Tiresome as his company was, I knew he’d prolong his exit unless I indulged his question.
“Go on,” I said. “Wondered what?”
“Well, if you Mormon women shouldn’t get a new ring with every new wife. Sort of like a prize. Three, uh, sister wives, is it? Well, then, three more rings. One on each finger.”
He held up a spindly hand looking like a bare branch growing from the cavernous pot of his sleeve and wiggled his fingers, something dark dancing in his eyes. I narrowed my own.
“Don’t be ignorant, Captain Buckley.”
“But it’s not a bad idea, is it? Think about it. Then everybody would know—”
“Just stop.” For the first time I felt threatened in my safe little room, and I balled my hand into its first real fist, feeling my nails—long after so many days’ growth—digging into my palm. “Thank you for saving as much of my hand as you did; now I suppose you won’t need to visit me as frequently. Or ever.”
He looked genuinely shocked but not at all hurt. Any insult I intended deflected off him like a bullet hitting brass. He snapped his bag shut and hauled it off the table, trying very hard not to stagger at its weight.
“Oh, absolutely, Mrs. Fox. And I daresay I’ll be glad to get back to tending the men, which is what I’m out here to do anyway, isn’t it? I didn’t exactly sign up to spend my time with a . . . Nope, no. Not going to say it.”

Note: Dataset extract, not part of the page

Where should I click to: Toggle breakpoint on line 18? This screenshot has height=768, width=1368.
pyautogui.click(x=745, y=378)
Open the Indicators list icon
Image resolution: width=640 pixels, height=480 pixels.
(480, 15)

This time I allowed his words to go unspoken, and after a fairly civil good-bye, he left. Of all my visitors—including Colonel Brandon and the myriad of shifting guards—he was the only one who continued to latch the door on the other side. I found myself waiting for the sound of that metal bar before allowing my tears to fall. Seeing my hand, the finality of amputation, settled an overwhelming sense of loss. This, then, was all the healing I could expect. What kind of healing could I hope to see for my family? Twice I had done this—run off in pursuit of freedom, only to find myself enslaved. The first time when I was just fifteen years old, lured by the promises of love and adventure in the arms of a handsome boy. And now I was here, trying to escape those promises. For the first time in my life I was utterly alone. Not because of a locked door, but because of a lost life.
“Father God . . .” I buried my face in my hands, cognizant of the new absence. I didn’t know what to speak to him. I simply repeated my cry and waited for an answer. And then I heard a long, wailing sound coming from the yard outside my window.
“. . . a
aaaaalllll.”
It was an unfamiliar summoning, and I cocked my ear to hear more clearly. Still unsatisfied, I hopped out of bed and slid a chair next to the wall under the window and climbed upon it. Raised to my tiptoes, I could get my eyes just over the sill. Outside, the men—some bundled in buffalo robes, others braving the cold in just their woolen uniforms—were running from all directions toward a man who stood on a tall wooden box. He held a canvas bag over his shoulder, and once again, cupping his hand to his mouth, he issued the call that was echoed by the crowd that had gathered.
“Mail call!”
I jumped off the chair and ran to my closed, locked door. For the first time in my stay I pounded upon it, demanding that it be opened, and to my surprise and relief it was, immediately, revealing the shocked and somewhat-frightened face of Private Lambert.
“Is anything wrong?”
“I need to speak with Colonel Brandon.”
“He’s probably out at mail call.”
“Go and find him. Send him in to me.” Private Lambert’s eyes fluttered, and I softened. “Please, if it wouldn’t be too much trouble.”
“Not at all, ma’am.”
We stood for a few minutes as he rocked back and forth on his heels. Finally I backed into my room. There was an odd sense of respect as Private Lambert closed the door between us.
I paced the room during those moments I waited for Colonel Brandon to arrive, and when he did, I nearly pounced upon him.
“You have mail.”
He looked confused and moved a hand to his breast pocket. “How did you—?”
“I heard the call outside. How is it you have mail delivered in the middle of winter?”